【No512】「賃金の一定割合を支給する教育訓練休暇給付金の創設」について
産業構造の変化などにより、2025年10月1日より施行される教育訓練休暇給付金は、雇用保険の被保険者が職業に関する教育訓練を受けるため、休暇を取得する際に給付金を受け取ることのできる制度です。趣味等自分の職業と無関係な訓練は支給対象にはなりません。

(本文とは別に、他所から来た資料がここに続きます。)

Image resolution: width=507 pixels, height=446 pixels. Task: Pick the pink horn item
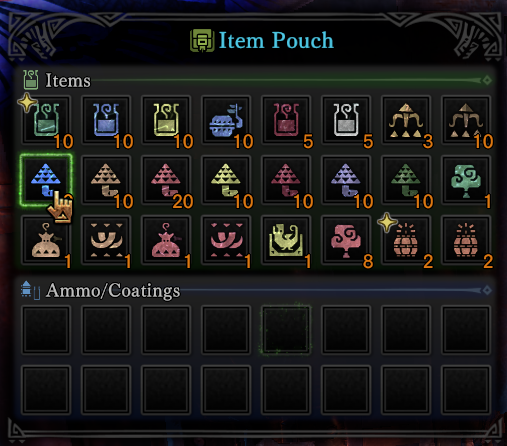click(226, 240)
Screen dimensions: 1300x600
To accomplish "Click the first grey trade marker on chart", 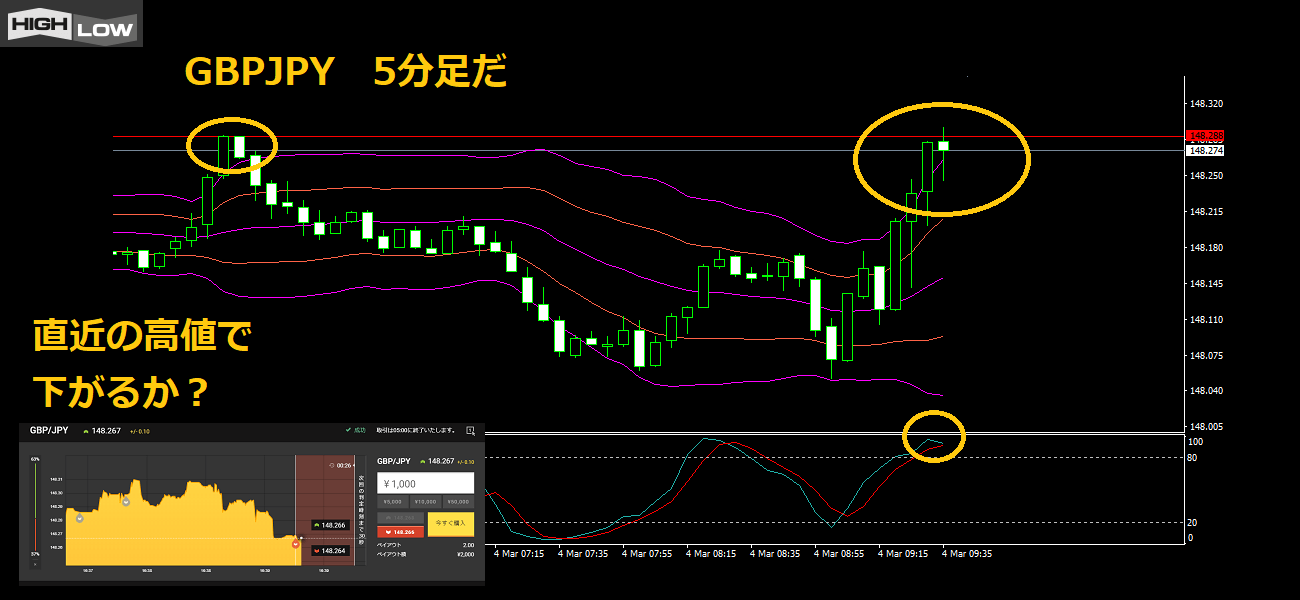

今回は手続きイメージ・対象者・支給要件・給付内容・国庫負担について、ご説明致します。
(1)中小企業の人材育成の現状と必要性
①現 状
(出典:中小企業白書)
「人材育成に注力すべきとわかっていても、注力できていない企業が多いのが実情」
②経営計画の必要性
従業員は休暇を申請、給付金を受給しながら、教育訓練を受けることになります。その間の代替要員などの準備も必要になるかもしれません。教育訓練休暇の導入に関する規定の作成も必要となるでしょう。望ましい人材教育に向け自社の経営理念や経営戦略と連動した、人材育成プログラム作成が重要です。
(2)手続きイメージ
(出典:厚生労働省)
(3)対象者
対象者は、解雇予定者を除いた雇用保険の被保険者です。そのため、以下の要件が必要です。
①1週間の所定労働時間が20時間以上であること。
②31日以上の雇用が見込まれること。
学校教育法第1条にいう学校の学生で、学校当局の証明のない昼間学生は、被保険者となれません。
(4)受給要件
① 教育訓練のための休暇(無給)を取得が必要です。有給休暇として取得すると受給要件を満たさないので注意が必要です。
② 被保険者期間が5年以上かつ休暇開始前2年間にみなし被保険者期間12ヶ月以上が必要です。
(5)給付内容
① 離職した場合に支給される基本手当(失業手当)の額と同じです。
② 給付日数は、雇用保険の加入期間に応じて所定日数が定められています。